Workforce Shortages Complicate Thai Logistics Development (Current Issue No. 2364 Full ed.)

Expanding domestic and international transport has fueled growth in Thai logistics business. Urbanization has had a dominant role in driving expansion in large retail and real estate business, which in turn has led to increasing needs toward the transport of commercial freight. International transport has been boosted by Greater Mekong Sub-Region (GMS) route development. New routes have been opened to facilitate the transport of goods with greater efficiency. The upcoming launch of the AEC in 2015 is also multiplying transportation activity as border trade becomes more vigorous. Regulatory revisions that relax cross-border transport controls per the AEC framework will benefit freight transport business.
Thailand aims to position itself as the region's “Logistics Hub”. For this to happen, we at KResearch believe that we must build a transportation infrastructure that can facilitate logistics to the extent that real cost-cutting is achievable. Recently, the Cabinet approved a bill authorizing the Ministry of Finance to borrow THB2 trillion for infrastructural development projects. To reach our goals, concrete, detailed human development plans will be needed. Any lack of require knowledge or skilled human resources would complicate progress.
We estimate that Thailand faced a shortfall of 46,795 management personnel and 86,378 operational workers in 2012; our projections for such shortages in 2013 are at 31,071 for management and 71,877 for operation, respectively. The lack of sufficient management resources should not last long, thanks to a rising number of logistics graduates, because universities are training more students in logistics and related coursework. Some labor shortages can also be ameliorated with new graduates from other fields or existing personnel shifting into logistics. Universities and colleges however should devise shorter curricula for logistics, whereby practical knowledge in business is included to produce skilled personnel in time for the AEC.
With regard to operational staff, the situation is graver because the shortages are greater and this level of work involves specific skills sets, making it impossible to solve this problem by filling vacant positions with personnel from other fields. Moreover, the proliferation in transport routes, with domestic and regional land routes in particular, has led to greater demand for logistics personnel.
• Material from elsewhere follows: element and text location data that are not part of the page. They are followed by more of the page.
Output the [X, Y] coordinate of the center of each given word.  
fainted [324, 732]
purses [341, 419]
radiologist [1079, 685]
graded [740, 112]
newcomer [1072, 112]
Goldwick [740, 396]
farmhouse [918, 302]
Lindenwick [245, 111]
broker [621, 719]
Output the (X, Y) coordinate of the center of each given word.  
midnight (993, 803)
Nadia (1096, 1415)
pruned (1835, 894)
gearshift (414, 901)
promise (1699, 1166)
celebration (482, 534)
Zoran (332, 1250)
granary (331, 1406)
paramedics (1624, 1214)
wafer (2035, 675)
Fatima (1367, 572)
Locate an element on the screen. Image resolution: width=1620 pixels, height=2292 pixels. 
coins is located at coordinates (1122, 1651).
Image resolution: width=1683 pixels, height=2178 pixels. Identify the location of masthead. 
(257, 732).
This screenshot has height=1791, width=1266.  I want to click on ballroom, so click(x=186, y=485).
This shortfall is a matter of urgency that will require the attention of relevant agencies to improve professional standards and provide new incentives for personnel in this field.

The business sector, meanwhile, may consider acquiring new logistics technologies to boost their competitiveness, e.g., systems relating to warehousing, transport and packaging that could help counterbalance workforce shortfalls and at the same time increase efficiency and reduce logistics costs.